Be techie – choose the right handset
It’s the year of the smartphone, so it’s time to finally bid farewell to your old-fashioned cellphone.
Cellphone industry experts predict that this year, for the first time, smartphones will outsell ordinary cellphones.
It is predicted that more than 10 million cellphones will be sold in South Africa this year – more than six million of them smart devices.
And despite being criticised for lagging behind with innovation, BlackBerry will probably still
lead the South African pack this year.
Research company Canalys has established that in the last two years, six out of the top 10 smartphones sold in South Africa have been the BlackBerry make.
That’s in stark contrast to the handset’s performance elsewhere in the world.
Its Canadian maker, Research In Motion, is contending with plummeting share prices worldwide and the newly-released BlackBerry 10 may be the company’s last roll of the dice.
A common lament among BlackBerry users and those who dislike the brand, is the dearth of apps available on the phones.
But the unlimited internet that’s standard with every BlackBerry continues to keep its sales high in South Africa.
Cellphone operators are now unveiling attractive, cheaper data plans which may see some BlackBerry fans moving to different smartphone brands.
The Samsung S3, universally acknowledged as the phone to use if you’re a committed techie, gives way to the Samsung S4, which is generating massive hype ahead of its first-quarter release.
The apps available on the community supported, Google-linked Android operating system are fascinating, and users praise the Samsung device for being slick and feature-rich.
Those who are just dipping their toes into the smartphone water may favour the older Samsung S2 as a way to enter the market.
Then, of course, there is the iPhone.
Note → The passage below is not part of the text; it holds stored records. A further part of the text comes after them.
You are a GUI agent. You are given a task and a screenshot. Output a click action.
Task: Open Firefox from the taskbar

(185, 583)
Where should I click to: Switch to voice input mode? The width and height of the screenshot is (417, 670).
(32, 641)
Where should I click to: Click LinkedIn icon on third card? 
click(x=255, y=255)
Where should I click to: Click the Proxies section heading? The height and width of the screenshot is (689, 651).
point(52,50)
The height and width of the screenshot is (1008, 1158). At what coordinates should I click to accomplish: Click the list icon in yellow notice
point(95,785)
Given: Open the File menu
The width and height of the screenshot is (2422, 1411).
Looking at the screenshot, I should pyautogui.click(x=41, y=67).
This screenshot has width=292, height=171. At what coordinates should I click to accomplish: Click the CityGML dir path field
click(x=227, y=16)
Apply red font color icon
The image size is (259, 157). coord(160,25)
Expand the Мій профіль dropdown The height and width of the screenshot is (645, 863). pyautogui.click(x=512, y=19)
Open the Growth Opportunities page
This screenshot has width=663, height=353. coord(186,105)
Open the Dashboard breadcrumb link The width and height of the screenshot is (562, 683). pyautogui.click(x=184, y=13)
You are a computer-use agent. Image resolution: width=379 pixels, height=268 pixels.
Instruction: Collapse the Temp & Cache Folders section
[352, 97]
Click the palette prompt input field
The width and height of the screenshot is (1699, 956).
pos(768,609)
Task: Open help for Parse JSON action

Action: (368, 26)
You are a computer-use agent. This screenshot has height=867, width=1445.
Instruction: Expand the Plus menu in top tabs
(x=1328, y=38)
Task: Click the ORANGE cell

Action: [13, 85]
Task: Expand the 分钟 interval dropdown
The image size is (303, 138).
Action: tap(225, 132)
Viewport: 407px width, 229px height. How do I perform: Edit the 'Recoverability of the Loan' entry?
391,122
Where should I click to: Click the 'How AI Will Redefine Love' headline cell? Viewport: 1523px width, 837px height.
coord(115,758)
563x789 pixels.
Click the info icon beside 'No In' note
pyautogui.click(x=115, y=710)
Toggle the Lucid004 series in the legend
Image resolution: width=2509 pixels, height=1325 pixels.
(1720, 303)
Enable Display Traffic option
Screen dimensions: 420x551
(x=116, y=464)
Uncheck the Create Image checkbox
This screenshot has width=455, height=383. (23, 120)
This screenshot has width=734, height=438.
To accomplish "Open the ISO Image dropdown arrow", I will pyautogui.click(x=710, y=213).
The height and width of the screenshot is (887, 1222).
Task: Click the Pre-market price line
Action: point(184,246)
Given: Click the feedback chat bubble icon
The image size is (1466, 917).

Service providers like Cell C are offering good deals for the brand new iPhone 5 that make it an affordable buy.
Also expect newer iPhones (either a 5S or 6) to surface in the latter part of this year, with all kinds of bells and whistles to keep users interested.
Nokia will keep puttering along with their more than adequate Lumia, which offers Windows and will most certainly draw some conservative users who migrate to smartphones for the first time.
The disappointment of the year is that the competitively priced and already cult-like phone – the Nexus 4 (the Google-LG collaboration) – will not be coming to South Africa any time soon.
Instead, LG is going all out with its LG Optimus G, a reasonable phone that hasn’t exactly wowed the techies.
Google South Africa will only say “watch this space” when asked about the critically-acclaimed and much-coveted Nexus.